Numa altura em que as eleições autárquicas já se
encontram distantes na memória, parece-me adequado fazer uma abordagem
concertada ao panorama atual da política portuguesa, estabelecer as mais
variadas conjeturas para o futuro e refletir em quem foram os grandes
vencedores e derrotados do processo democrático que concretizámos recentemente.
A palavra eleições já tinha sido usada no início da frase, pelo que seria algo
desadequado repeti-la, para além de que dá outra desenvoltura substituí-la por
aquelas cinco palavras.
A adequação que mencionei esvai-se da minha opinião
quando percebo que sou eu o escritor deste texto. Não me parece que haja algo
de relevo que possa trazer no que diz respeito a algum assunto fulcral nas
nossas vidas, e é assim que este se apresenta. Para mim, esquerda e direita são
pouco mais do que equivalentes rodoviários a cederem-me a passagem e a cometer
uma contraordenação grave. Respetivamente. Quando há umas semanas fui votar, entreguei
apenas o papel azul na mesa de voto, ficando com o verde e o amarelo. Já que
até nas eleições temos esta lógica de desperdício, fazendo boletins de voto em
triplicado, decidi usar as réplicas como souvenir.

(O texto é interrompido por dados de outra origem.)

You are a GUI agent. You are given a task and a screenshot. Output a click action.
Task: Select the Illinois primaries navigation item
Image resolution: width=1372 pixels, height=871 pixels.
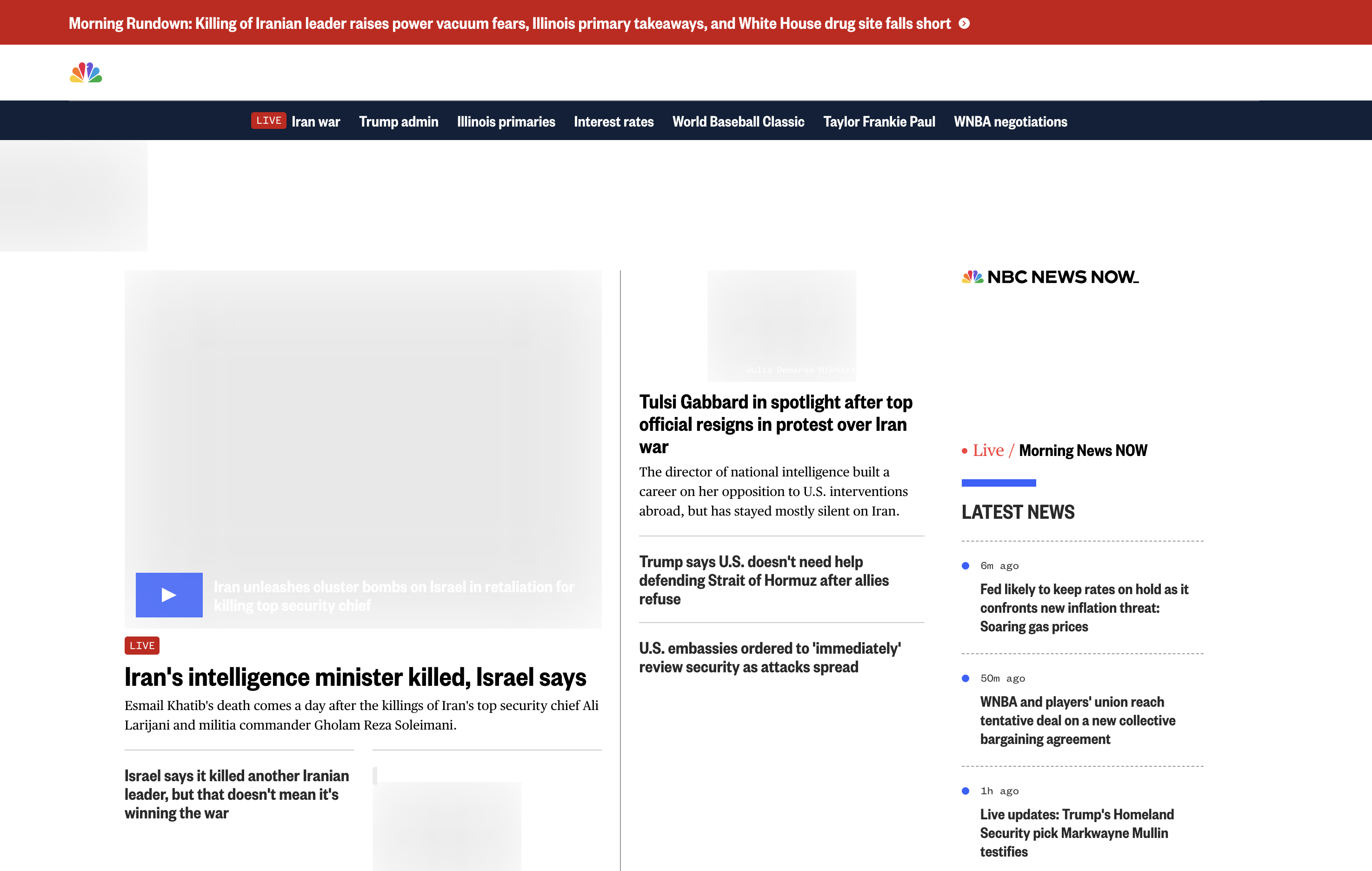pos(506,121)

Claramente, ninguém teve Economia do Ambiente na comissão nacional de eleições.
E ainda há aqueles que se opõem, de forma simultânea, à abstenção e à plantação
do eucalipto. Mas este é cerne da questão: se todos os portugueses tivessem comparecido
nas urnas no dia 1 de outubro, sem os eucaliptos, aonde é que se ia arranjar
tanto papel? Como veem, a minha limitação intelectual obriga-me a remeter o
resto do texto para um assunto mais mundano mas ainda assim relacionado, como é
o início da nossa história nacional.
Sempre tive uma relação especial com a monarquia
portuguesa. Não por alguma afiliação política ao partido popular monárquico,
mas pelo facto de, ao longo da minha infância, ter no quarto um poster com todos os reis de Portugal. São
decorrências de ter uma professora de história como progenitora. No natal, enquanto
os meus amigos andavam a receber o pokémon
amarelo para o game boy, eu tinha de
me contentar com recortes da quarta dinastia e livros de ilustrações que a
minha mãe me fazia pintar em estilo manuelino.
Sempre admirei D. Afonso Henriques, o conquistador. O
grande pai da Lusitânia, fundador daquilo que hoje chamamos de Portugal. O seu
filho D. Sancho I, o povoador, também merece o louvor de pôr os nossos a
habitar as terras conquistadas pelo seu pai. Tudo estava encaminhado para a
construção de uma nação gloriosa, e é então que surge D. Afonso II, o gordo.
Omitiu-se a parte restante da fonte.